Task description:
Starting at the top of the entries, restate word for word each line up to and including the one with "Image resolution: width=747".

^^^^

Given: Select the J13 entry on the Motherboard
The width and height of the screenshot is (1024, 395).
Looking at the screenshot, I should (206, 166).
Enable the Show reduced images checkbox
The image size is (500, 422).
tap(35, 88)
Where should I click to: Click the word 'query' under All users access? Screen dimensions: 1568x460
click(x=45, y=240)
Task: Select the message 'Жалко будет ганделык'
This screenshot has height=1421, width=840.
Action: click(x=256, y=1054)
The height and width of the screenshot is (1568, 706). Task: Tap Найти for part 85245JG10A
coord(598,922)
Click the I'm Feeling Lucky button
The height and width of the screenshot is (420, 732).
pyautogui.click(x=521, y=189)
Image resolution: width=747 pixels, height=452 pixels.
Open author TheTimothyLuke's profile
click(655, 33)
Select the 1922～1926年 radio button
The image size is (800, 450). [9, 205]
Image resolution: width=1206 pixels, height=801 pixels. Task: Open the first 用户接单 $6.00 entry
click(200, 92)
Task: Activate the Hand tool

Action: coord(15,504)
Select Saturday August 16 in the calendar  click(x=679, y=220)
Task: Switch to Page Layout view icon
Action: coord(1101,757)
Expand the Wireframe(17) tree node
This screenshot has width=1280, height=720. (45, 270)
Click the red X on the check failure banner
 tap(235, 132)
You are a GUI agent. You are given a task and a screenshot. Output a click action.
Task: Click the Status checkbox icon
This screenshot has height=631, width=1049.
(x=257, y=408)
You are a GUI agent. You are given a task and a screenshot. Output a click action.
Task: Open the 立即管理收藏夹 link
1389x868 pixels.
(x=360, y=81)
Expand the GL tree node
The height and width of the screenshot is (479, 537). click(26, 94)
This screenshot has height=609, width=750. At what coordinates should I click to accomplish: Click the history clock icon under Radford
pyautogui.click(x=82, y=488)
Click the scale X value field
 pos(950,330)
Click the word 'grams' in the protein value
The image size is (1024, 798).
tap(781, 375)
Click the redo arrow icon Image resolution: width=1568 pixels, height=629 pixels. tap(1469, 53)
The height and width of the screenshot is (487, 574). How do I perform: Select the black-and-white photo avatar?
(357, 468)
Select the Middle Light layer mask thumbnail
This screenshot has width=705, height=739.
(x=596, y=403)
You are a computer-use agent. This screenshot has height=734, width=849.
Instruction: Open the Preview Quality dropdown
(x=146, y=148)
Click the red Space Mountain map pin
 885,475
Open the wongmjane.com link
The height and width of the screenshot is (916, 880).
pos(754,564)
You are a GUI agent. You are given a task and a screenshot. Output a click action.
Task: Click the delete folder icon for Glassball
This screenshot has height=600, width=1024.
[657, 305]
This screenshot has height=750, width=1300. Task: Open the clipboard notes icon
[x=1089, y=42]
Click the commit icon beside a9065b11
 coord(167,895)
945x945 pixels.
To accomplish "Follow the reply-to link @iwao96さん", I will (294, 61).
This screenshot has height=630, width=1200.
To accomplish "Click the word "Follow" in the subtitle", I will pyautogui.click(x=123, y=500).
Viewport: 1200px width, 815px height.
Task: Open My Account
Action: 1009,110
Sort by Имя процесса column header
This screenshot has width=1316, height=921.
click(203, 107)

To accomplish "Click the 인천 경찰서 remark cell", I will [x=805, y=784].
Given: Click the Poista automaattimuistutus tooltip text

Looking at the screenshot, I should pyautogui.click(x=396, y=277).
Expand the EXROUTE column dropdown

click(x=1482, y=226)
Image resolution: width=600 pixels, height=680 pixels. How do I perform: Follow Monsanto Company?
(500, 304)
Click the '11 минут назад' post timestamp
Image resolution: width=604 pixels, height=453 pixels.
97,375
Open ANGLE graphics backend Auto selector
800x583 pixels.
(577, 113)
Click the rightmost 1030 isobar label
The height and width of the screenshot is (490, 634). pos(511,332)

^^^^

Finished exercise:
Given: Select the J13 entry on the Motherboard
The width and height of the screenshot is (1024, 395).
Looking at the screenshot, I should (206, 166).
Enable the Show reduced images checkbox
The image size is (500, 422).
tap(35, 88)
Where should I click to: Click the word 'query' under All users access? Screen dimensions: 1568x460
click(x=45, y=240)
Task: Select the message 'Жалко будет ганделык'
This screenshot has height=1421, width=840.
Action: click(x=256, y=1054)
The height and width of the screenshot is (1568, 706). Task: Tap Найти for part 85245JG10A
coord(598,922)
Click the I'm Feeling Lucky button
The height and width of the screenshot is (420, 732).
pyautogui.click(x=521, y=189)
Image resolution: width=747 pixels, height=452 pixels.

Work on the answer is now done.